» **SHORT PROBLEM 1**
What is the Spanish translation of this sentence from the securitization Q&A: "The property or security interest is transferred, assigned or ceded to the SPV, which then holds the property on behalf of the investors and not the originator."
» **SHORT PROBLEM 2**
Can you write what comes next in the securitization Q&A, picking up after its last line?

5.5 What requirements and restrictions apply to the directors of the SPV? What are their primary duties?
Under RBZ Guideline 01-2007BSD: Special Purpose Vehicles, Securitisation and Structured Finance, an SPV must have:
- its own board of independent directors; and
- organisational documents which restrict its ability to place itself into bankruptcy.
In terms of the Collective Investment Schemes Act:
- the manager and trustee of an internal scheme must be separate companies under separate control; and
- to that end, most of the directors of the manager must not be directors of the trustee and vice versa.
Due to the specific nature of SPVs, directors:
- must act within the reasonable ambit of the securitisation scheme, managing, issuing and promoting in order to generate interest and income for the unit holders (investors) in the SPV; and
- have a duty of responsibility and reporting obligations to investors.
5.6 What measures can be implemented to ensure, as far as possible, the insolvency remoteness of the SPV?
The confinement by design of an SPV's activities to conduct just one pre-specified activity greatly assists prospective investors in assessing the quality of assets and risks in the venture undertaken. In addition to having restricted activities and powers, an SPV is generally constituted so that it is insulated from insolvency risks, both voluntary and involuntary. These restrictions minimise the risk of an SPV carrying out any other activity that might lead to its insolvency.
5.7 If the originator becomes insolvent, is there a risk that the assets of the SPV may be consolidated with its own by the courts? If so, how can this be mitigated?
There is no risk due to a relationship of trusteeship common in securitisation structures. The property or security interest is transferred, assigned or ceded to the SPV, which then holds the property on behalf of the investors and not the originator.
6 Transfer of receivables
6.1 Can the transfer of receivables to the SPV be governed by laws other than your local law? If so, what laws are typically chosen?
Yes. To this end, English laws typically apply.
6.2 What local law requirements (documentary and procedural) are required to ensure that foreign law documents are recognised and enforceable locally?
They must be written in English (or a translated version must be made available). In the case of documents that require formalisation or authentication in their country of origin, this must also be done in accordance with the law of that country.
6.3 How does the transfer of receivables from the originator to the SPV typically take place? What are the formal, documentary and procedural requirements for perfecting the transfer?
The enforcement and recognition of foreign documents is a contractual matter between private parties. Parties may secure this through:
- a deed of trust;
- a bond;
- registration of a participating bond; and
- in the case of a bond holding company, registration as such under the Deeds Registries Act.
6.4 What other requirements and restrictions apply to the transfer of receivables?

» **DATA LINES**
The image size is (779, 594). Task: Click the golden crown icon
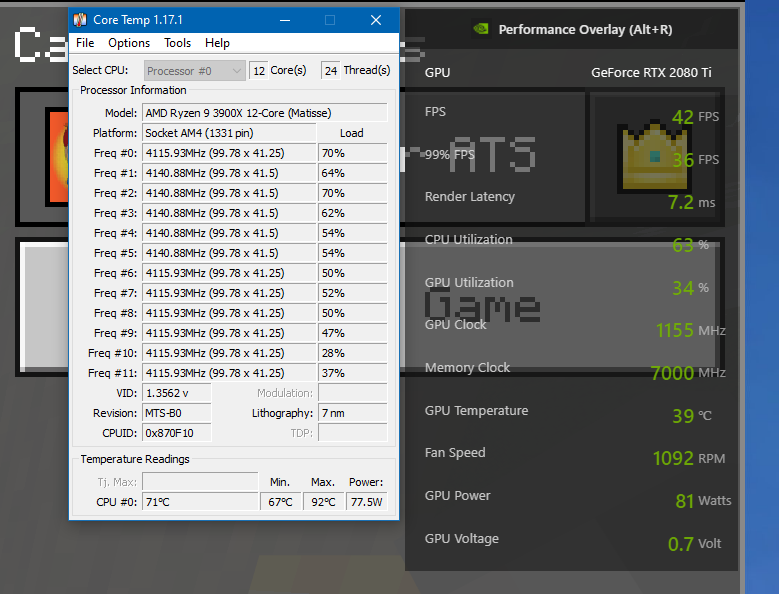(x=654, y=157)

» **FINAL ANSWER 1**
La propiedad o la garantía real se transfiere, se cede o se traspasa a la SPV, que luego mantiene la propiedad en nombre de los inversores y no del originador.

» **FINAL ANSWER 2**
Contractual requirements are applicable in addition to legal registration requirements.
Under the Movable Property Security Interests Act, the following requirements and restrictions apply to the transfer of receivables:
- The failure of the transferor of the receivable in the case of an outright transfer of a contractual receivable to perform the contract giving rise to a receivable does not entitle the obligor to the receivable to recover from the secured creditor a sum paid by the obligor of the receivable to the debtor or the secured creditor; and
- In case of an outright transfer of a receivable, the transferee is entitled to collect the receivable before or after the default of the transferor.
6.5 Is there a doctrine under which a transaction describing itself as a sale can be recharacterised by the courts as a financing secured by assets which are the subject of the purported transfer? How can the application of this doctrine be overcome?
No.
6.6 If the originator becomes insolvent, is there a risk that the transfer of receivables may be unwound? If so, how can this be mitigated?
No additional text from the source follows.